7 of 109 comments (clear)

  1. some thoughts by zoloto · · Score: 3, Interesting

    With OpenSSL being validated by the government as secure, it makes me wonder when SELinux will have it's own distro (something a bit thinner than fedore). this kind of stuff is great, i love it.

  2. Re:microsoft not secure by Anonymous Coward · · Score: 3, Interesting

    And to further blow your smug theory away, any Unix like operating system will always be more secure than the current Windows systems by design

    I have to disagree on this point. Windows XP/2000 has a fairly sophisticated system of permissions even though programmers and users alike tend to misuse or fail to use them. I think the major windows security problem is poor choice of default access control settings, not a lack of capability to make and enforce settings. That's something that Microsoft can (and probably will) fix over time without rewriting the entire OS.

    Just to be sure I'm not missing anything, can you give an example of a by-design security feature that Unix has but Windows doesn't?

  3. cryptographic fingerprints by artg · · Score: 3, Interesting

    "Usually with FIPS 140 validation the vendor supplies binary code that is validated as if it were distributed to customers. FIPS 140 requires a runtime integrity check of the binary code. But open-source software is distributed in source code form. The trick here, then, was to produce a mechanism by which cryptographic fingerprints could be chained from the original source code all the way to the final runtime executable."

    This sounds a very useful technique for any software that's verified in source form but deployed in binary form : voting machines and Formula 1 ECUs come to mind. Anybody know if there are more details of how they solved it ?

  4. Re:Lemme get this straight ... by WindBourne · · Score: 2, Interesting

    It does not work this way. The other companies took SSL and enhanced. We do not know if those enhancements were to get around weaknesses or for the companies marketers. Now, by validating a base, it will make it possible to lower the costs for all.

    Now if the Linux community would take a base system and run it through all this and then add their own stuff. That would improve everybodies lot

    --
    I prefer the "u" in honour as it seems to be missing these days.
  5. Re:OpenSSL *is* Free Software by Pharmboy · · Score: 2, Interesting

    A little surprised OpenSSL isn't GPL compatible.

    It is GPL compatible. See this. Any software that used a modern BSD license (without the advertising clause) is GPL compatible.

    The bitch is from BSD authors, because you can include BSD code into GPL projects, but you can't include GPL code into BSD projects. This is because BSD allows you to NOT release code for distributed binaries, and this is not allowed in the GPL.

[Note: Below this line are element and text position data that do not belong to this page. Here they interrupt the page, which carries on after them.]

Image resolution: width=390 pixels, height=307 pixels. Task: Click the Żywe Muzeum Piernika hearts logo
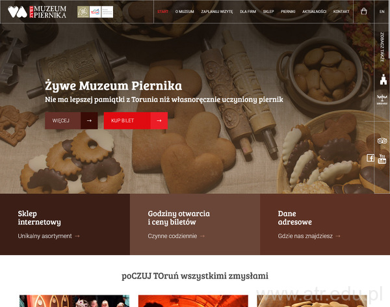[17, 12]
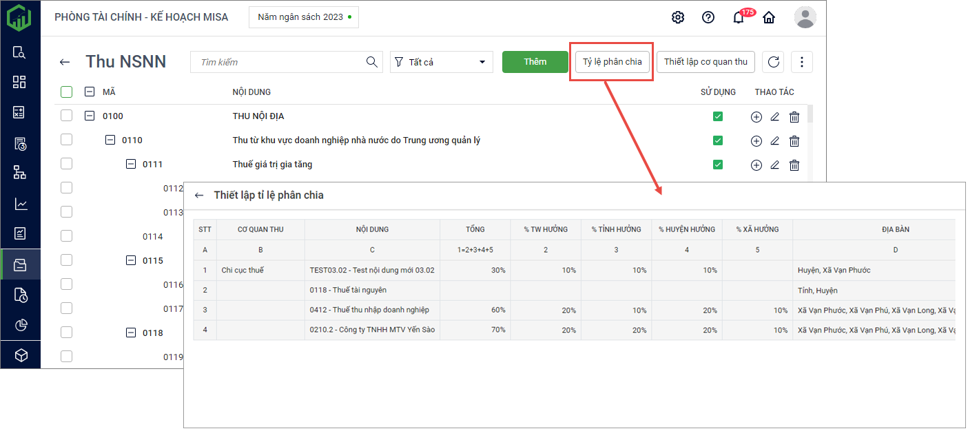The image size is (968, 431).
Task: Tick the checkbox for row 0100
Action: tap(66, 116)
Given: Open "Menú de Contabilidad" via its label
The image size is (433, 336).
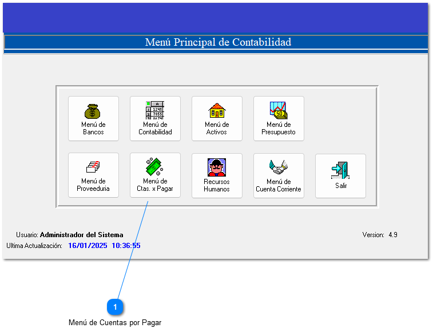Looking at the screenshot, I should (155, 129).
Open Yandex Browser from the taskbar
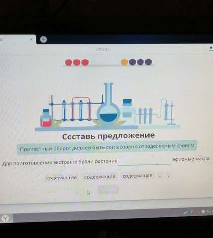The image size is (213, 238). point(6,218)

    BSD is actually MORE Free than GPL (as an author, you can take other BSD code, make programs, and NOT release your code if you want), but the GPL offers better protection for users, because if you distribute the binaries, you MUST provide access to the source.

    --
    Tequila: It's not just for breakfast anymore!
  6. Re:OpenSSL *is* Free Software by Pharmboy · · Score: 2, Interesting

    Has this changed? The FAQ suggests things are a little shaky.

    Hmm, you are correct, it is not as clear as I thought. Fortunately, SCO is expending a lot of energy to make licensing and the GPL much more clear for the future... :)

    I am between the two. BSD is easier to like, but GPL does seem to give more protection that MS wont take your code and get rich from it without putting back into the community. The problem with sharing software on "the honor system" is not everyone is honorable. Its hard enough to get Linksys to comply with the GPL on their routers.

    --
    Tequila: It's not just for breakfast anymore!
  7. Re:Summary misleading by ozbird · · Score: 3, Interesting

    How many more of these rip-off stories before the BSD license is modified (or replaced with the GPL) to prevent commercial exploitation?

    While it may be good karma to freely share your code, there's no obligation for anyone using the code to be a good citizen and give back to the community. How do BSD developers feel about their taxpayer dollars being spent on software that they wrote, but almost certainly won't see one cent of it?